Valditara: «Si ritornerà alla normalità antecovid»
Due scritti con le tracce decise dal ministero e un colloquio orale: nel 2023 per l’esame di maturità si torna alla «normalità», a com’era prima della pandemia. Ad annunciarlo è stato il ministro dell’Istruzione e del Merito, Giuseppe Valditara, che l’ha definita come la scelta «più ragionevole» dopo essersi confrontato con «esperti ed addetti ai lavori». L’esame di Stato torna, dunque, nella veste definita dalla legge del 2017 che prevede anche una commissione mista con 3 esterni, 3 interni e un presidente.

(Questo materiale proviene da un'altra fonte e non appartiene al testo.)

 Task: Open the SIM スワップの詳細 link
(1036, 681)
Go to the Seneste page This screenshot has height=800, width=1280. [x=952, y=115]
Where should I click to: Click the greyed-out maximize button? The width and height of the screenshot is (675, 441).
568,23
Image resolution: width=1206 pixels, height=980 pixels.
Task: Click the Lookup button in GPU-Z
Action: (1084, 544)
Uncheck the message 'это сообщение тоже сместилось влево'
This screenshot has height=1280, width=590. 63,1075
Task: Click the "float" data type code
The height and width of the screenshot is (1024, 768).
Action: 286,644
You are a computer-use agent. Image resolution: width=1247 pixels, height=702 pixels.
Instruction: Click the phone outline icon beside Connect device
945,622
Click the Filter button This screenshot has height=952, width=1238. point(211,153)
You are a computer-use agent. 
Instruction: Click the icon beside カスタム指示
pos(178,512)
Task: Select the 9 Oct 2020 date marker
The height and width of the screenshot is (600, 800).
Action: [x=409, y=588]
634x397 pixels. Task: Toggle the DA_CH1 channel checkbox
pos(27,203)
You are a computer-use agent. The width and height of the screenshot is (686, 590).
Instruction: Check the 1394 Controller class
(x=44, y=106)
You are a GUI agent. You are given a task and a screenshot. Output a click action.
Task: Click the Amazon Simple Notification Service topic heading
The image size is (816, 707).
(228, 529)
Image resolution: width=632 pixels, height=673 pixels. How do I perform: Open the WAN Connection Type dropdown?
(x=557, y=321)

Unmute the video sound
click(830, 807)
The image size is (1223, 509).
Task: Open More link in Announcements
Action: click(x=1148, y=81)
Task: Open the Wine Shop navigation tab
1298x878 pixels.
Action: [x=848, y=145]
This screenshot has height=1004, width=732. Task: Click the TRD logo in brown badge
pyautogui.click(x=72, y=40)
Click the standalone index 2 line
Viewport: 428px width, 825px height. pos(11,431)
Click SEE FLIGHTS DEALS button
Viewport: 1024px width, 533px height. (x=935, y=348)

Per quanto riguarda la prova orale, il numero uno di viale Trastevere afferma che verrà redatta una circolare che servirà a perimetrarne le caratteristiche. «Il colloquio interdisciplinare – spiega il ministro in una intervista a La Stampa – deve valorizzare le competenze degli studenti e verificare la loro capacità di fare collegamenti tra le materie. Non deve esserci l’interrogazione in italiano, in greco o in matematica».
Le prove Invalsi
Quella annunciata dal ministro non sarà l’unica novità: per la prima volta, infatti, le prove Invalsi saranno requisito di ammissione per lo svolgimento degli esami, cosa che non era mai avvenuta a causa della pandemia ma non faranno media e non saranno tema di valutazione dello studente. Non rappresenteranno, invece, elemento necessario all’ammissione i Percorsi per le competenze trasversali e l’orientamento (Pcto), l’ex alternanza scuola-lavoro.
«Nessuna ostilità», puntualizza il ministro aggiungendo che l’eccezione è dovuta al fatto che «la normativa prevede un monte ore che purtroppo per il Covid molti non hanno potuto rispettare». Per i presidi il ritorno ad una maturità prepandemica è una scelta «condivisibile». «Tutti noi respiriamo una aria di maggiore normalità. Fatto salvo le notizie che arrivano dalla Cina: speriamo davvero di non dovere – afferma Antonello Giannelli, presidente dell’Anp – fare i conti con una nuova recrudescenza della pandemia ma se tutto andrà come deve si ritornerà alla normalità antecovid».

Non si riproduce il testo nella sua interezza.